Qui était Gholamreza Soleimani, commandant du Basij?
Gholamreza Soleimani, chef du Basij et acteur clé de l’appareil sécuritaire iranien, a été tué dans un contexte de fortes tensions régionales. ©Avichay Adraee sur X

Gholamreza Soleimani (1964–2026) était un haut responsable militaire iranien et l’une des figures centrales de l’appareil sécuritaire de la République islamique d’Iran. Il occupait depuis 2019 le poste de commandant de l’organisation paramilitaire Basij, une branche du Corps des Gardiens de la Révolution islamique (IRGC), chargée notamment du contrôle interne, de la mobilisation populaire et du soutien aux opérations du régime.

L’armée israélienne a annoncé mardi l’avoir éliminé lors d’une frappe «précise» à Téhéran, visant des responsables iraniens lundi, dans le cadre de l’escalade militaire dans la région.

Un parcours forgé dans la guerre Iran-Irak

Originaire d’Iran, Soleimani s’engage très jeune dans les forces révolutionnaires iraniennes, notamment durant la guerre Iran-Irak (1980–1988), un conflit structurant pour toute une génération de cadres militaires iraniens. Comme de nombreux responsables du régime, cette expérience constitue le socle de sa carrière et de son ascension au sein des structures sécuritaires.

Une ascension au cœur des Gardiens de la Révolution

Au fil des années, il gravit les échelons du Corps des Gardiens de la Révolution, occupant différents postes à responsabilité dans des unités régionales et nationales. Son parcours s’inscrit dans la consolidation progressive de l’IRGC comme pilier central du pouvoir iranien, tant sur le plan militaire que politique et économique.

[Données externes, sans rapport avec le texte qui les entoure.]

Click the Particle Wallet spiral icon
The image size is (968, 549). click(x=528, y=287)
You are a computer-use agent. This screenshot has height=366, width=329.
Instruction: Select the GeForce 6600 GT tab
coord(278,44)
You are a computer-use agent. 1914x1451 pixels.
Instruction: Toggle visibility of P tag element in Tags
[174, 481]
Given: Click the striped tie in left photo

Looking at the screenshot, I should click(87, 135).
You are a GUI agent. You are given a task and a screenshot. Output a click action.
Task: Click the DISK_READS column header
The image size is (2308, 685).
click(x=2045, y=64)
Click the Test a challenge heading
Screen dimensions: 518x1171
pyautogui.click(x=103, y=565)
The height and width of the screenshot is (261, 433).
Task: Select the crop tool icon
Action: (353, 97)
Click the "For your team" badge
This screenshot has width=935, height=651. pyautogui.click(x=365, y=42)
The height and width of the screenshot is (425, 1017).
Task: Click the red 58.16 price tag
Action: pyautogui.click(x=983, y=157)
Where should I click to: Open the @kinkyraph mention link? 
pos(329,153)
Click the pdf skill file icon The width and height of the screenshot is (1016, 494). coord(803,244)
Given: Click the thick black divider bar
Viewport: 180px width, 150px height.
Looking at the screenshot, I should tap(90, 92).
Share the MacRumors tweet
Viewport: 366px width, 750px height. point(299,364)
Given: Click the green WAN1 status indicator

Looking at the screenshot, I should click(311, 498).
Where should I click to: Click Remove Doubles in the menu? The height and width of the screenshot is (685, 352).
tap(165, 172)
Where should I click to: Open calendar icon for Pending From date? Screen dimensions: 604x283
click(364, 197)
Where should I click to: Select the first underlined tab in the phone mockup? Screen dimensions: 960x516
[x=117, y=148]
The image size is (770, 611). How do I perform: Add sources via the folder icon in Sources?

En 2019, il est nommé à la tête du Basij, une organisation paramilitaire composée de centaines de milliers de volontaires. Le Basij joue un rôle clé dans la surveillance de la société iranienne, le maintien de l’ordre et la diffusion de l’idéologie du régime. Il est également mobilisé lors de manifestations, de crises internes ou d’événements politiques sensibles.

Un rôle central dans la gestion des contestations

Sous son commandement, le Basij est impliqué dans la gestion de plusieurs mouvements de contestation en Iran, notamment lors des manifestations de 2019 déclenchées par la hausse des prix du carburant. Ces événements ont été marqués par une répression importante, largement documentée par des organisations internationales, et ont contribué à renforcer la visibilité de Soleimani sur la scène internationale.

En raison de son rôle dans les structures sécuritaires iraniennes et de son implication présumée dans la répression interne, Gholamreza Soleimani a fait l’objet de sanctions de la part de plusieurs pays occidentaux, notamment les États-Unis.

Un acteur des dynamiques régionales iraniennes

Au-delà de ses fonctions internes, le Basij participe également à des dynamiques régionales plus larges, notamment à travers le soutien à des groupes alliés de l’Iran dans différents pays du Moyen-Orient. Cette dimension s’inscrit dans la stratégie globale de projection d’influence de la République islamique.

Figure importante mais controversée, Gholamreza Soleimani représente l’un des visages de l’appareil sécuritaire iranien contemporain, à la croisée des enjeux de contrôle interne et de rivalités géopolitiques au Moyen-Orient.